◆ **Supplied records**:

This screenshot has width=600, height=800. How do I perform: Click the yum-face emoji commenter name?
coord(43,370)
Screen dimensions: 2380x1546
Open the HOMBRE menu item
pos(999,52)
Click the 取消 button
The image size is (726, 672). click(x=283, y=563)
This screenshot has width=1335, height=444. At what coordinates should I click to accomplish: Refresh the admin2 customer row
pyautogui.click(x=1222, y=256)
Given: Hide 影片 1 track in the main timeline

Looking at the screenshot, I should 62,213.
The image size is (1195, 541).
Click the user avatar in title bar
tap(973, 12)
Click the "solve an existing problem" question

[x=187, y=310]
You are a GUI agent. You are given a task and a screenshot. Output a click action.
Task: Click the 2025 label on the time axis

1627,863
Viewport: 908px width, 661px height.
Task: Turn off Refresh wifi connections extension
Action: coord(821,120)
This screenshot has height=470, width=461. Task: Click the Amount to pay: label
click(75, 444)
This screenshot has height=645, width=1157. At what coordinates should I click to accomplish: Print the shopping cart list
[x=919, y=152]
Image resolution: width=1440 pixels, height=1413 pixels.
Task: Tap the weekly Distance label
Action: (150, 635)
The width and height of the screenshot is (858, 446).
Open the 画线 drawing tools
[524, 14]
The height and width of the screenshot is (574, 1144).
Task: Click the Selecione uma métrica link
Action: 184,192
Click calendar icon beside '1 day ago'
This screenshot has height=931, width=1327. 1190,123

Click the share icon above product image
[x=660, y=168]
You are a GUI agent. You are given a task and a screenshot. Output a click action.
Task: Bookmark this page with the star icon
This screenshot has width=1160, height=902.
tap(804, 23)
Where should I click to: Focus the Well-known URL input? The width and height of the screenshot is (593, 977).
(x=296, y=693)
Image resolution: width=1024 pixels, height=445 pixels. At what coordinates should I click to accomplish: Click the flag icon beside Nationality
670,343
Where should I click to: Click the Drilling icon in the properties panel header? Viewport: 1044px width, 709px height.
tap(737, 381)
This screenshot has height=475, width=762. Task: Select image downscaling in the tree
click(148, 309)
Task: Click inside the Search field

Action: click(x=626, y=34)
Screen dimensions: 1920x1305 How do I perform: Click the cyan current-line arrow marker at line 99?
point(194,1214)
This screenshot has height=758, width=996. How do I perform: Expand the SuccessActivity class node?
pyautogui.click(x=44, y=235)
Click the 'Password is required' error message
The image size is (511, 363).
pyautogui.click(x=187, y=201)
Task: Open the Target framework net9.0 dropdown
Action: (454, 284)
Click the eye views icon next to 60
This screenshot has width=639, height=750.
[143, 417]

◆ **Problem requirements**: Which lines in the records above contain the word "should"? Report each of them in full.

◆ **Completed exercise**:
This screenshot has width=1335, height=444. At what coordinates should I click to accomplish: Refresh the admin2 customer row
Looking at the screenshot, I should 62,213.
This screenshot has height=645, width=1157. At what coordinates should I click to accomplish: Print the shopping cart list
Where should I click to: Focus the Well-known URL input? The width and height of the screenshot is (593, 977).
Image resolution: width=1024 pixels, height=445 pixels. At what coordinates should I click to accomplish: Click the flag icon beside Nationality
Where should I click to: Click the Drilling icon in the properties panel header? Viewport: 1044px width, 709px height.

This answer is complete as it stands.